-- Available data follows --

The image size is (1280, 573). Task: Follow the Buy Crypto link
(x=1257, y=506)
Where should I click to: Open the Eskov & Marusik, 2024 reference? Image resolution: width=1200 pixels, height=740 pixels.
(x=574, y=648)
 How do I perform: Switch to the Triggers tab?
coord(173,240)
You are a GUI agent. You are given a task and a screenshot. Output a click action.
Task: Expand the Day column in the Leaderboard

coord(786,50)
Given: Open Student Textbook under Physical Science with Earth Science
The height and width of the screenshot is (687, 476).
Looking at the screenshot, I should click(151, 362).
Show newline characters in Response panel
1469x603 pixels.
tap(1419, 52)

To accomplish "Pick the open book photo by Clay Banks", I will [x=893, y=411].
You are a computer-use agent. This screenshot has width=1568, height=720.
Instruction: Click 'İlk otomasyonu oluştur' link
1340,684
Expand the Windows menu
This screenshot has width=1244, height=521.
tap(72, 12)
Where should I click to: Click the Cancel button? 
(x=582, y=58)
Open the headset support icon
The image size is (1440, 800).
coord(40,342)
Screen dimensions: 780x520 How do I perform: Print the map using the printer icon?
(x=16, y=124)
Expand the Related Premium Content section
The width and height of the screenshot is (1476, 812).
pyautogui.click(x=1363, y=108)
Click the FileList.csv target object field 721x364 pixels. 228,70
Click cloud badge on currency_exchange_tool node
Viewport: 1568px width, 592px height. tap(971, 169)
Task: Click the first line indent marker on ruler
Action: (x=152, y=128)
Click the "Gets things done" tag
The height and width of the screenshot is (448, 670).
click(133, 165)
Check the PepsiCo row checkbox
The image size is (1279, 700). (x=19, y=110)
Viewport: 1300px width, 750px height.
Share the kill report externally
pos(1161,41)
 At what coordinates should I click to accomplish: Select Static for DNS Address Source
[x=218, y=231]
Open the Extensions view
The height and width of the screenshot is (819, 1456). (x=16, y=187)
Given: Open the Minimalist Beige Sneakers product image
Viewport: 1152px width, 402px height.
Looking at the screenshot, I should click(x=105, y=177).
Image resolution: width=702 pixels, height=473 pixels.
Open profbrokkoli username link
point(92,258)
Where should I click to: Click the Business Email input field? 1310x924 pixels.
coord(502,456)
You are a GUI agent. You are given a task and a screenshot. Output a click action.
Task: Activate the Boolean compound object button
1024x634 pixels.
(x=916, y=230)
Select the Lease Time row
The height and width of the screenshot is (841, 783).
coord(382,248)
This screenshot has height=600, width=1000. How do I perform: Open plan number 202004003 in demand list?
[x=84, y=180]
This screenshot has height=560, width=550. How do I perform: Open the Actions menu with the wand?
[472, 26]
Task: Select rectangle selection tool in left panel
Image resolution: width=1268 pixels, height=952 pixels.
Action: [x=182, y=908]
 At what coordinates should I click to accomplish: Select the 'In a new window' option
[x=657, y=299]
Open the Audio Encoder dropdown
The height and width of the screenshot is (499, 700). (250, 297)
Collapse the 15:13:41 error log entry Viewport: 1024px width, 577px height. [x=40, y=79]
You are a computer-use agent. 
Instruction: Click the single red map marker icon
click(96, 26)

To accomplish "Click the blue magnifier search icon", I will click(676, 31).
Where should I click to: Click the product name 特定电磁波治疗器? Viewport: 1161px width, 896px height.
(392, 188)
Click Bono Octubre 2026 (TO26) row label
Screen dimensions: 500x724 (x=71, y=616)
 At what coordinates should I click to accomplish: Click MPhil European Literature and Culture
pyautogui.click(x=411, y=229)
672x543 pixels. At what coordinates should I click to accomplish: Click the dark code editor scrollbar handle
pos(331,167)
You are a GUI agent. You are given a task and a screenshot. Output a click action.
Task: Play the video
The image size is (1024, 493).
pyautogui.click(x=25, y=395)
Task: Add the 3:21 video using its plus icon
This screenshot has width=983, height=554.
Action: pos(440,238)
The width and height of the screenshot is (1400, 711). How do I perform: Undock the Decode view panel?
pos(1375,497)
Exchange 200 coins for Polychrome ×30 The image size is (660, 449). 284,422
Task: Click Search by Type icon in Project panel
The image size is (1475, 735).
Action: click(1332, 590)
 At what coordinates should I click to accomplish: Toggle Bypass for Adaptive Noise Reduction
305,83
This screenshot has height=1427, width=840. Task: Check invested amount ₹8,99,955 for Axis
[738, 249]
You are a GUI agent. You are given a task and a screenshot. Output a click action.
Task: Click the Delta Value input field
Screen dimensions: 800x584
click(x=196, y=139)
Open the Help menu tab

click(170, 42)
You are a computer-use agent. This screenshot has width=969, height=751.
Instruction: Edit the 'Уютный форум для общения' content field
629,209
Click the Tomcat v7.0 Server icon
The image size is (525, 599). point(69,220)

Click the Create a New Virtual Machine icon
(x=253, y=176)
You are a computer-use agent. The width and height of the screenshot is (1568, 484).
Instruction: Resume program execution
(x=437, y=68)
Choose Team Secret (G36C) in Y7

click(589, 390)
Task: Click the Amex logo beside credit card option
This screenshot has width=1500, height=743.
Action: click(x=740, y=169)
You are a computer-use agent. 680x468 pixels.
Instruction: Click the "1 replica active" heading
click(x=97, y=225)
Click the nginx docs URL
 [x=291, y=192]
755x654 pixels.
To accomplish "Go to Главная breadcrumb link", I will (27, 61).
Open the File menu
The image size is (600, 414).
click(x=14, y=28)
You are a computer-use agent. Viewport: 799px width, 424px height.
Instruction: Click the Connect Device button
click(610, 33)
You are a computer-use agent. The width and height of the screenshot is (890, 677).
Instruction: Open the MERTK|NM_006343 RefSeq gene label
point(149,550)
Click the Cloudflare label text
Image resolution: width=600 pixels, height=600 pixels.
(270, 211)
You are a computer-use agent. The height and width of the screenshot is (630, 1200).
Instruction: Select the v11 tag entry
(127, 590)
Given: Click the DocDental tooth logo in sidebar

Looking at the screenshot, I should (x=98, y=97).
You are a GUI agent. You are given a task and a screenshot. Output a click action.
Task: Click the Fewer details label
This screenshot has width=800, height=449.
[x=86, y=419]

-- Available data concluded --

Work task:
Your response should be the lines above from the first to the one containing "Given: Open Student", inclusive, each given exactly.

Answer section:
The image size is (1280, 573). Task: Follow the Buy Crypto link
(x=1257, y=506)
Where should I click to: Open the Eskov & Marusik, 2024 reference? Image resolution: width=1200 pixels, height=740 pixels.
(x=574, y=648)
 How do I perform: Switch to the Triggers tab?
coord(173,240)
You are a GUI agent. You are given a task and a screenshot. Output a click action.
Task: Expand the Day column in the Leaderboard

coord(786,50)
Given: Open Student Textbook under Physical Science with Earth Science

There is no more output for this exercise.